Several studies have documented the frequency of errors in the inpatient setting, but less is known about the ambulatory environment or the transition from one to the other, like in the vignette.

The preventive strategies with the most potential to reduce errors are improved communication between providers and parents, between pharmacists and parents, and between providers (hand-offs). In community and adult settings, there is an added need to advocate for pediatric-specific issues. Physician participation on key hospital committees, such as the pharmacy and therapeutics committee and the information technology committee, as well as community committees addressing ambulatory clinical practice, is invaluable.

Speaking up 

In addition to being aware of all the potential causes for error, it is important to develop a culture of safety, where everyone, including patients and parents, are encouraged to speak up about their safety concerns. A culture of safety focuses on fixing systems that let caregivers make mistakes, since a health care provider rarely acts maliciously or recklessly. Most of the time, well-meaning people lack knowledge, are in a hurry and take short-cuts, or the system makes it too easy to commit an error.

Following are recommendations for health care providers and organizations caring for children:

  • Raise awareness and improve working knowledge of pediatric patient safety issues and best practices throughout the pediatric community through education and training.
  • Use networks to encourage the sharing of patient safety issues and best practices among clinicians (see resources).
  • Create a safety culture, making it easy for anyone to speak up.
  • Implement standardized protocols of care for specific conditions, such as checklists or clinical practice guidelines, and monitor adherence.
  • Improve health care outcomes for children by adhering to proven best practices for improving pediatric patient safety.
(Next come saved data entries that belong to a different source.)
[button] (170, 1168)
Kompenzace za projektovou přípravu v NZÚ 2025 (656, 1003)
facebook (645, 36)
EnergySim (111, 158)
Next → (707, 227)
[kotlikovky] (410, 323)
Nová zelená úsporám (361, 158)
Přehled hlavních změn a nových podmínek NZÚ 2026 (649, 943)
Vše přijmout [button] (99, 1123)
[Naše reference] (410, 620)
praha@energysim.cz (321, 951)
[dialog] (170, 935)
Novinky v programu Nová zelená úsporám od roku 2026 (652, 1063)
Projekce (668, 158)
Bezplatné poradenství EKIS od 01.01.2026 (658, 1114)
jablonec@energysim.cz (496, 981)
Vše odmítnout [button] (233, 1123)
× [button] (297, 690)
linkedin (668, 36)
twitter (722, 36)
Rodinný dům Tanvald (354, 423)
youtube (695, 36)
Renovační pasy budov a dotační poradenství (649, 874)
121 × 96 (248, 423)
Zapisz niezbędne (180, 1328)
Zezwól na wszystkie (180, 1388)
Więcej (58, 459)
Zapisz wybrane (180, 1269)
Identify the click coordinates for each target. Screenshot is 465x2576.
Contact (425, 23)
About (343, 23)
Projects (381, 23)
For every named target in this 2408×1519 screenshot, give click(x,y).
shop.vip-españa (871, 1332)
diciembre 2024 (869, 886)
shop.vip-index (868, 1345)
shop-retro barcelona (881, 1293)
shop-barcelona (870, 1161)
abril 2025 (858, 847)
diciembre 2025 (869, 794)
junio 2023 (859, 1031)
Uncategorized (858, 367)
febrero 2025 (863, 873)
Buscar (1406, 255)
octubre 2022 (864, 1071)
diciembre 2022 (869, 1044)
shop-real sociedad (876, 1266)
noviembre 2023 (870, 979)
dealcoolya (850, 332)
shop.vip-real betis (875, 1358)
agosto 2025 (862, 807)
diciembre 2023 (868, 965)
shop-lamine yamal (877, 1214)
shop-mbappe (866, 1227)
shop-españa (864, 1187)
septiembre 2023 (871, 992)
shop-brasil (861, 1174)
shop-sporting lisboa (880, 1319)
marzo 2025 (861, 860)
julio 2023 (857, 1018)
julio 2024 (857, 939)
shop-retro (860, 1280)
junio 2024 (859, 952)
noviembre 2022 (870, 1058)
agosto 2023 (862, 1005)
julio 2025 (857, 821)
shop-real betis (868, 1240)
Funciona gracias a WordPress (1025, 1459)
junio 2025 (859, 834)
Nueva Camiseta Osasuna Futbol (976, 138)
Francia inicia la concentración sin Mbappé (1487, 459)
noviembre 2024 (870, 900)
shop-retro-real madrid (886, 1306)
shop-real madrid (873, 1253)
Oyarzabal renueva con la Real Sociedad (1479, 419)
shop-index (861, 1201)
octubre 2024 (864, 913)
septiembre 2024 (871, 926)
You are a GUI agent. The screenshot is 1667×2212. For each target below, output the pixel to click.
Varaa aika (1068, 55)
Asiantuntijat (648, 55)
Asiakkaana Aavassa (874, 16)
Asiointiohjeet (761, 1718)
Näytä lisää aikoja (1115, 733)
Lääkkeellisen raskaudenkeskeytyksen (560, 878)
Here is what should have happened in the opening scenario:

The physician has already talked with the hospital physician and received the discharge summary with the list of all medications and test results (including pending ones), as well as information on plans for future treatments. The pediatrician performs a physical exam and notices some changes compared to a previous exam, but he can assure the family that these are expected changes. He encourages the family to contact him with any new concerns or questions.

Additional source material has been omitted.